I’ve been getting increasingly frustrated with myself for my lack of progress in my research. I’m feeling a great deal of (self-imposed) pressure to get lots of work done in this time since I’m never going to have this much “free time” ever again. Under normal circumstances, my research is all in-lab work, so in theory, I have tons of time now to work on some of my side projects that I never had time for pre-quarantine. However, what I’ve found is that despite not going into the lab every day, I somehow don’t actually have more free time. My days are almost entirely eaten up by endless Zoom meetings and a constant onslaught of emails. Despite never leaving my apartment, I am more exhausted than ever. I’m finding it difficult to focus and get work done in the scattered hours between Zoom meetings. I have this panicked feeling that all this time is passing me by, and I’ll emerge from this period of isolation with no substantial progress in my work.
There is also a perception now that it is not acceptable to take time off. There is no longer a boundary between work and home, and there is a (mis)conception that everyone is available all the time for last-minute Zoom meetings, etc, since we’re “just at home not doing anything.” When all of my work can be done from my couch, it doesn’t feel reasonable to take a mental health day to rest and recover. I also no longer have the option of forcing myself to take a break by planning a weekend trip to visit friends or family. I constantly feel guilty for not working harder because I always feel at any given time that I *should* be working.
I know that this mindset is almost entirely self-imposed. I’m working on self-compassion and patience. I’m trying to applaud myself for whatever amount of work I am able to accomplish in a day instead of punishing myself for the work I wasn’t able to accomplish. I am terrible at making myself adhere to a consistent schedule, but it is something I’m trying to move towards. I know that sticking to a regular sleep schedule, eating at regular times, and structuring my time with “work hours” and “play hours” are key for mental health. It just takes a lot of willpower!

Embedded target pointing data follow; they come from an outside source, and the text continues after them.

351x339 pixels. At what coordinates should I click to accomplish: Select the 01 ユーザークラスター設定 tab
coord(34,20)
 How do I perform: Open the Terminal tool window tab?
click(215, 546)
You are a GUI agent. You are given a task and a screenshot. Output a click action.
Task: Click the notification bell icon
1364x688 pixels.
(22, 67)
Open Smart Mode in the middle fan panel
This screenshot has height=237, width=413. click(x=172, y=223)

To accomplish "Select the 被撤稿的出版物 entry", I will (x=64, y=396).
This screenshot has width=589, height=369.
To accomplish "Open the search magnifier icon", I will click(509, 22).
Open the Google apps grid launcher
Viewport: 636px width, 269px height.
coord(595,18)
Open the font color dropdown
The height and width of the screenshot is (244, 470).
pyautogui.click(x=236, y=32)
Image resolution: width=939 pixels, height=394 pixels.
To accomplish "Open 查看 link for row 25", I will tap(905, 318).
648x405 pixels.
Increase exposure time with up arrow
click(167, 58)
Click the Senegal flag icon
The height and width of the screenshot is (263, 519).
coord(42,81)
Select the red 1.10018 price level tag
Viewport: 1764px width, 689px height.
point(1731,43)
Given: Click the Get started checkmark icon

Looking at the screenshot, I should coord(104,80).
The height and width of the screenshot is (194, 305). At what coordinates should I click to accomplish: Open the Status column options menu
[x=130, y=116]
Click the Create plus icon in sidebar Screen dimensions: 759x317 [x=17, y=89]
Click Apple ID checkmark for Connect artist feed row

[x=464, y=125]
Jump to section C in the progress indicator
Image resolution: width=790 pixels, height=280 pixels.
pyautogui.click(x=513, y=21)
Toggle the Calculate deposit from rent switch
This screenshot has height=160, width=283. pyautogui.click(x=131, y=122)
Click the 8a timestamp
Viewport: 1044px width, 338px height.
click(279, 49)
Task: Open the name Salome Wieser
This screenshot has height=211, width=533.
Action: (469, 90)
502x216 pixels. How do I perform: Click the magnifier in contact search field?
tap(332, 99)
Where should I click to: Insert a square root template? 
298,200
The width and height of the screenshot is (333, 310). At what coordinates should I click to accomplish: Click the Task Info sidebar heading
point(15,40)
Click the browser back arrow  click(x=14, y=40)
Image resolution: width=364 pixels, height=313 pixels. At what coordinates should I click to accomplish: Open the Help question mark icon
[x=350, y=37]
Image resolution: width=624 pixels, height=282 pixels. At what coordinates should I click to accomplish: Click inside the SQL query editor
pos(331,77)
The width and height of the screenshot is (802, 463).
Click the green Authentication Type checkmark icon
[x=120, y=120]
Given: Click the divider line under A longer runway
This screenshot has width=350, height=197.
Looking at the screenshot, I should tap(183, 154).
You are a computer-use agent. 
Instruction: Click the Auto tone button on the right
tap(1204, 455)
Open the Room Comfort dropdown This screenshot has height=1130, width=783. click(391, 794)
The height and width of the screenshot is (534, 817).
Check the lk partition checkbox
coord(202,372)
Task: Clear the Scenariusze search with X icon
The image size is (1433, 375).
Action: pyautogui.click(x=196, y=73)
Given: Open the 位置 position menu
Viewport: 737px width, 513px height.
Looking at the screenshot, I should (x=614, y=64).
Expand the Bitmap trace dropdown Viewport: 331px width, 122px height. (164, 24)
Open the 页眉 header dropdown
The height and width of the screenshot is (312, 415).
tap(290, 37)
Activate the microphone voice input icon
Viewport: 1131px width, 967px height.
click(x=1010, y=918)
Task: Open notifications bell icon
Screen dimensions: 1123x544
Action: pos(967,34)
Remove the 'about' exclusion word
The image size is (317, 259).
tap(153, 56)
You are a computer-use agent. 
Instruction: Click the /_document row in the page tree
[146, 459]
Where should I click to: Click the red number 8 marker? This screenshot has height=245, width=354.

Many people seem to think that everyone at places like Princeton suffers from impostor syndrome and that feelings of intellectual inadequacy are always the problem. This is not true; some of us have no doubts about whether we belong because we are minorities, and there is no one else like us in eyesight on campus to do what we do and say what we know. The problem is that it can be extremely alienating to be a minority on campus, and even more so in supposedly liberal contexts that advertise inclusiveness but refuse to make any of the changes necessary to make the space truly accessible to different kinds of people. For my own part, it is a big problem that I have had to work so hard to create a space for gender-nonconforming and nonbinary students on campus. I’ve never in my life had a teacher or professor who is nonbinary like me, or any other such role-model. I used to think that was because I was the only one, but now I see that people like me have always existed and have just been driven underground by a widespread and deeply entrenched discomfort with challenges to the gender-binary. I constantly have to explain and re-explain my gender to my own professors, and face the humiliation of being misgendered (often in front of a class) on a regular basis. Perhaps even worse is the conversation I’ve had more times than I can count in which I’m told not to let this distract me from my school work, or that identity isn’t relevant to scholarship and needn’t come up in classes. Others seem to think scholars like me are all naturally gender scholars and that it’s therefore only necessary to talk about identity and politics in a class about gender or race. What would make it easier to thrive on campuses for many minorities is for it to be understood that no material is apolitical, and that every discipline and field must be actively made accessible to all kinds of scholars. I don’t just want to see people like me teaching gender studies, but all fields. It brings great joy and relief from loneliness and depression to do what small things I can to bring these visions into reality; but I can’t deny the pain I feel at every roadblock. It’s been a long haul, and there seems to be little understanding on campuses of just how much long-term, low-grade alienation can degrade a human being and scholar.